Прочтя новаторскую повесть «Капитанская дочка», критик заявил, что в ней, по его суду, «мало творчества», что «это произведение не больше, как превосходное беллетристическое произведение с поэтическими и даже художественными частностями» (всего лишь!). Говоря о «Повестях Белкина», открывших в русской литературе эру реалистической прозы, критик самоуверенно пишет: они «принадлежат исключительно к области беллетристики», то есть, по его же меркам, – к роду литературы третьестепенному, несерьезному чтиву. И вообще, итожит критик, «его прозаические опыты (!) далеко не равны стихотворным».

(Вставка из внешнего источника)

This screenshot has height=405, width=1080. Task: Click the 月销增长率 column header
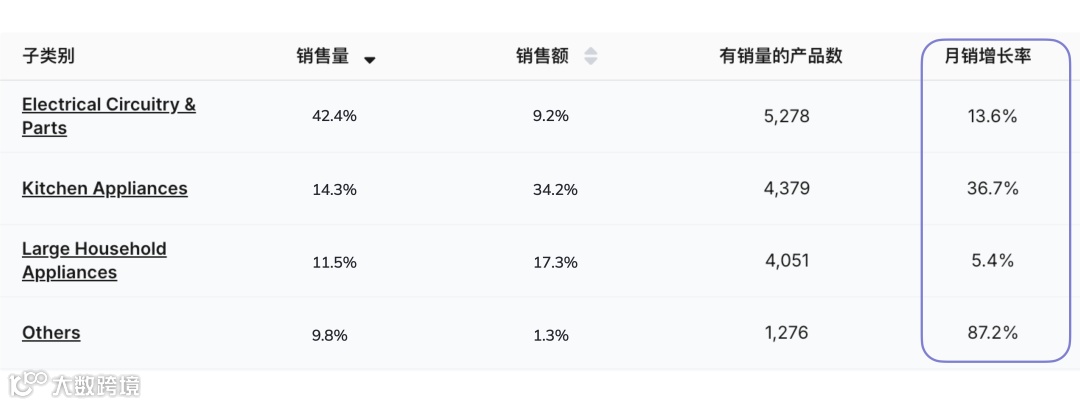click(x=988, y=57)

Чтобы не поддаться заблуждениям Неистового, напомним тут слова Л.Н. Толстого: «Давно ли вы перечитывали прозу Пушкина? Сделайте мне дружбу – прочтите сначала все “Повести Белкина”. Я на днях это сделал и не могу вам передать того благодетельного влияния, которое имело на меня это чтение». Толстому вторит Достоевский: «Мы пигмеи перед Пушкиным, нет уж между нами такого гения… Что за красота, что за сила в его фантазии!»

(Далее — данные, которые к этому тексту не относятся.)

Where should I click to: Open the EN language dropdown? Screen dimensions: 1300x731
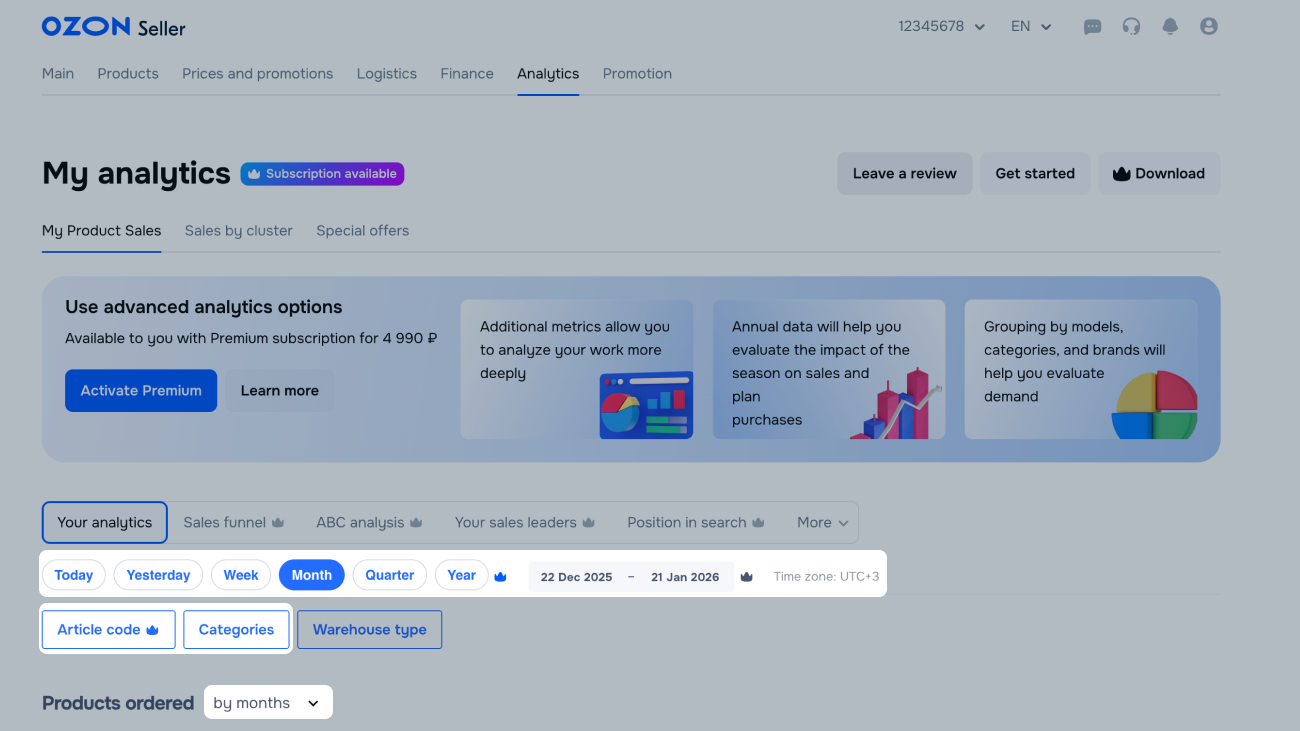(1031, 27)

Прозрел и Белинский, но лишь после того, как Пушкина не стало, и он, заново перечитав его творения, публикует одиннадцать статей, ставших хрестоматийными гимнами пушкинскому гению.

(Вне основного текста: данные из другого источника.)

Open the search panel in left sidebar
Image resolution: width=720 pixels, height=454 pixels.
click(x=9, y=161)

Однако демонстративно, да еще с позиций антиэстетизма уже в 1860-е годы осмелился Пушкина снова отвергнуть Дмитрий Писарев: он его включил в ряд других им не признаваемых авторитетов, среди которых оказались Гёте и Вальтер Скотт, Бетховен и Моцарт, Рафаэль и Рембрандт. Антипушкинскими выпадами этого «страшилища нигилизма» (с такой кличкой критик вошел в историю еще при жизни) зачитывались и восторгались не только единомышленники (начиная с Герцена), но и те, кто, казалось бы, не разделял его радикалистские и экстремистские взгляды.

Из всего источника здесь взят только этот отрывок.